Living Anatomy

The exhibition on view at the Harvard University Graduate School of Design seeks to answer fundamental, global questions around how housing affects quality of life.

“Living Anatomy”, view of the exhibition
Amid increasing urban densification and global interconnectedness, housing is a topic that uniquely illustrates design’s reach across human issues and politics.
As a subject that has been actively engaged at the Harvard University Graduate School of Design (GSD) through a variety of disciplines, and as part of the school’s broader mission, housing is a timely focus for the school’s first main exhibition of the 2015–2016 academic year.
“Living Anatomy”, view of the exhibition
“Living Anatomy”, view of the exhibition
The semester-long “Living Anatomy” examines housing not only for its design elements as physical shelter, but also for its social and political implications and the interplay among these forces. Initiated by GSD Dean Mohsen Mostafavi and produced by a curatorial research team of GSD faculty, staff, and students, “Living Anatomy” reveals ideas from the GSD and beyond that have shaped discourse and policy around housing over the past 50 years at the GSD and beyond. It situates housing as a cultural change agent, engaging with history, economics, environmental issues, psychology, and public policy, among other fields – both driving and responding to advances and shifts within each.
Presenting material both historical and contemporary, the exhibition seeks to answer fundamental, global questions around how housing affects quality of life, including: How does housing contribute to stronger communities? How can housing respond to the transience inherent to modern life? How have designers addressed ongoing issues like density?
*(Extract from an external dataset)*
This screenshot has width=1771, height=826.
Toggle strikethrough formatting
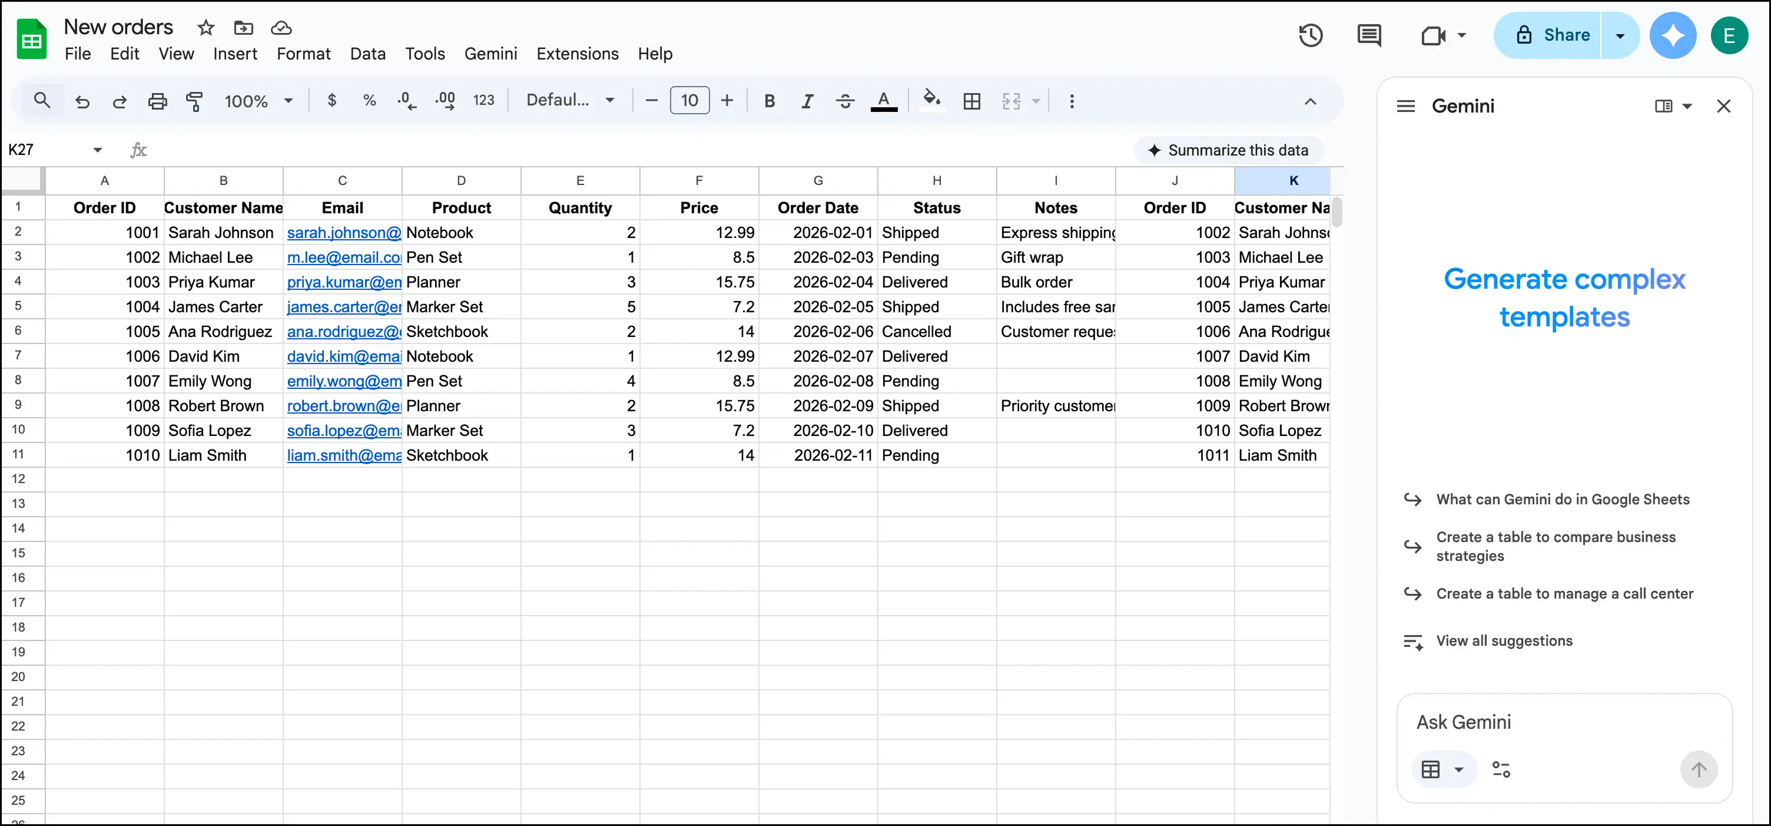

How can housing help communities prevail through trauma, whether natural or cultural?
“Living Anatomy”, view of the exhibition
“Living Anatomy”, view of the exhibition

The mixed-media exhibition features both built and academic work and showcases projects and discourse that illustrate innovative approaches and solutions to housing in contexts around the world, including: Rem Koolhaas’s Maison Bordeaux; Sou Fujimoto’s House NA; Jeanne Gang’s (MArch ‘93) Aqua Tower; SANAA’s Garden & House; Michael Maltzan’s (MArch ‘88) Star Apartments; Anne Lacaton and Jean-Philippe Vassal’s Mulhouse Social Housing; and Farshid Moussavi’s (MArch ‘91) La Folie Divine.

The exhibition employs models, photographs, renderings, and texts to illustrate six themes: “Inviting”, in which housing actively promotes social engagement, strength, and purpose; “Territory”, in which high-density developments that have become integral to urban growth have been integrated into an urban fabric rather than stand aloof; “Exposure”, in which projects play on the relationship between interior and exterior, and function as part of their environments; “Recovery”, in which housing can not only help communities reclaim a sense of place after natural disaster, but also strengthen their quality of life in the face of social disarray; “Transience”, in which particular housing formats are designed for, and enable, temporary and shifting living arrangements; and “Discourse”, in which texts from historians, critics, economists, policy experts, and other thinkers position housing as a source of historical and ongoing scholarship and debate.

Taken together, this thematic framework allows the exhibition to capture the richness of housing-focused conversations that take place within design and across other fields, and to reveal the role that the GSD has had in shaping many of those conversations.